Data supplied ::
·····

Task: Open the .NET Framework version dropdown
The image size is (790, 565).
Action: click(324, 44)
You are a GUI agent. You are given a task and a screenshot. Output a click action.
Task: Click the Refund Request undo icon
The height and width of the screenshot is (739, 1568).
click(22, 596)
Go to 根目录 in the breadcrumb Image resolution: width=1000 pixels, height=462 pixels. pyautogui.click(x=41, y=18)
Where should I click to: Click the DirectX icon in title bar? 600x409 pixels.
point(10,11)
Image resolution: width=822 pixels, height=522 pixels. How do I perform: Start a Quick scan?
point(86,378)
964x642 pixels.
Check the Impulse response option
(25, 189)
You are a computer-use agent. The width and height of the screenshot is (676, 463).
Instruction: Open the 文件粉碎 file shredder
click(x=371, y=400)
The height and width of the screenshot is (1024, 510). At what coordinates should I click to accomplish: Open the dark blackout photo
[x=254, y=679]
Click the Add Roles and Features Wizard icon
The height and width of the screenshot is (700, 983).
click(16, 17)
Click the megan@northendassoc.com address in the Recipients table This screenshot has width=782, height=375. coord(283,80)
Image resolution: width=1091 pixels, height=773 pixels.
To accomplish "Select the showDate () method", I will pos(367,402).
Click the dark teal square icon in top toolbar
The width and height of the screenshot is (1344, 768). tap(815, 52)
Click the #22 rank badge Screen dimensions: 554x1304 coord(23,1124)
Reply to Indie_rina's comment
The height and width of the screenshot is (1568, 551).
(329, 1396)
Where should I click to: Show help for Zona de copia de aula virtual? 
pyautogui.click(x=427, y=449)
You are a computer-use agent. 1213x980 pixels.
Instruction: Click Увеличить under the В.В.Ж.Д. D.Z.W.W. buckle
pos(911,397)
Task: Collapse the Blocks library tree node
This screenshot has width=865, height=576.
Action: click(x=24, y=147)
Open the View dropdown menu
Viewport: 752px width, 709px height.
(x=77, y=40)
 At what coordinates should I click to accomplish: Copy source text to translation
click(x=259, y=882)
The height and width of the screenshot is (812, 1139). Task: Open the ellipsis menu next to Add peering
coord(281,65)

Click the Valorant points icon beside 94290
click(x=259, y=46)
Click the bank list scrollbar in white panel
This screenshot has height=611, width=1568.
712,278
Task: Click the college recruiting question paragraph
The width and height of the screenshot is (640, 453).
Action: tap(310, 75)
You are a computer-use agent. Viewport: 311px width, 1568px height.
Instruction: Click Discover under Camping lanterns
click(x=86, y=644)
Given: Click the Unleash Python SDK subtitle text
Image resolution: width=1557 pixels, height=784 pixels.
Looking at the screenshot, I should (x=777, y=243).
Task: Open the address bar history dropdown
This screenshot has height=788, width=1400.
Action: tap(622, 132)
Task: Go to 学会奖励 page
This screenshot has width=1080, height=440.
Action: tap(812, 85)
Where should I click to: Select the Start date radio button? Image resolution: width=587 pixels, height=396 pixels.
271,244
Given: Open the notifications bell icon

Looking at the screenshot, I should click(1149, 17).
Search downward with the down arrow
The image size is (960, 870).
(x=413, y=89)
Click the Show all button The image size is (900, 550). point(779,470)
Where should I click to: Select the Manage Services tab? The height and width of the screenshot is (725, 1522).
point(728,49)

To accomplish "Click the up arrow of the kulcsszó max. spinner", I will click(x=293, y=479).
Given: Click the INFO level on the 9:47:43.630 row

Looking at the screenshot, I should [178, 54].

·····

All of the material above is to be repeated exactly.

Response to the task ::
Task: Open the .NET Framework version dropdown
The image size is (790, 565).
Action: click(324, 44)
You are a GUI agent. You are given a task and a screenshot. Output a click action.
Task: Click the Refund Request undo icon
The height and width of the screenshot is (739, 1568).
click(22, 596)
Go to 根目录 in the breadcrumb Image resolution: width=1000 pixels, height=462 pixels. pyautogui.click(x=41, y=18)
Where should I click to: Click the DirectX icon in title bar? 600x409 pixels.
point(10,11)
Image resolution: width=822 pixels, height=522 pixels. How do I perform: Start a Quick scan?
point(86,378)
964x642 pixels.
Check the Impulse response option
(25, 189)
You are a computer-use agent. The width and height of the screenshot is (676, 463).
Instruction: Open the 文件粉碎 file shredder
click(x=371, y=400)
The height and width of the screenshot is (1024, 510). At what coordinates should I click to accomplish: Open the dark blackout photo
[x=254, y=679]
Click the Add Roles and Features Wizard icon
The height and width of the screenshot is (700, 983).
click(16, 17)
Click the megan@northendassoc.com address in the Recipients table This screenshot has width=782, height=375. coord(283,80)
Image resolution: width=1091 pixels, height=773 pixels.
To accomplish "Select the showDate () method", I will pos(367,402).
Click the dark teal square icon in top toolbar
The width and height of the screenshot is (1344, 768). tap(815, 52)
Click the #22 rank badge Screen dimensions: 554x1304 coord(23,1124)
Reply to Indie_rina's comment
The height and width of the screenshot is (1568, 551).
(329, 1396)
Where should I click to: Show help for Zona de copia de aula virtual? 
pyautogui.click(x=427, y=449)
You are a computer-use agent. 1213x980 pixels.
Instruction: Click Увеличить under the В.В.Ж.Д. D.Z.W.W. buckle
pos(911,397)
Task: Collapse the Blocks library tree node
This screenshot has width=865, height=576.
Action: click(x=24, y=147)
Open the View dropdown menu
Viewport: 752px width, 709px height.
(x=77, y=40)
 At what coordinates should I click to accomplish: Copy source text to translation
click(x=259, y=882)
The height and width of the screenshot is (812, 1139). Task: Open the ellipsis menu next to Add peering
coord(281,65)

Click the Valorant points icon beside 94290
click(x=259, y=46)
Click the bank list scrollbar in white panel
This screenshot has height=611, width=1568.
712,278
Task: Click the college recruiting question paragraph
The width and height of the screenshot is (640, 453).
Action: tap(310, 75)
You are a computer-use agent. Viewport: 311px width, 1568px height.
Instruction: Click Discover under Camping lanterns
click(x=86, y=644)
Given: Click the Unleash Python SDK subtitle text
Image resolution: width=1557 pixels, height=784 pixels.
Looking at the screenshot, I should (x=777, y=243).
Task: Open the address bar history dropdown
This screenshot has height=788, width=1400.
Action: tap(622, 132)
Task: Go to 学会奖励 page
This screenshot has width=1080, height=440.
Action: tap(812, 85)
Where should I click to: Select the Start date radio button? Image resolution: width=587 pixels, height=396 pixels.
271,244
Given: Open the notifications bell icon

Looking at the screenshot, I should click(1149, 17).
Search downward with the down arrow
The image size is (960, 870).
(x=413, y=89)
Click the Show all button The image size is (900, 550). point(779,470)
Where should I click to: Select the Manage Services tab? The height and width of the screenshot is (725, 1522).
point(728,49)

To accomplish "Click the up arrow of the kulcsszó max. spinner", I will click(x=293, y=479).
Given: Click the INFO level on the 9:47:43.630 row

Looking at the screenshot, I should [178, 54].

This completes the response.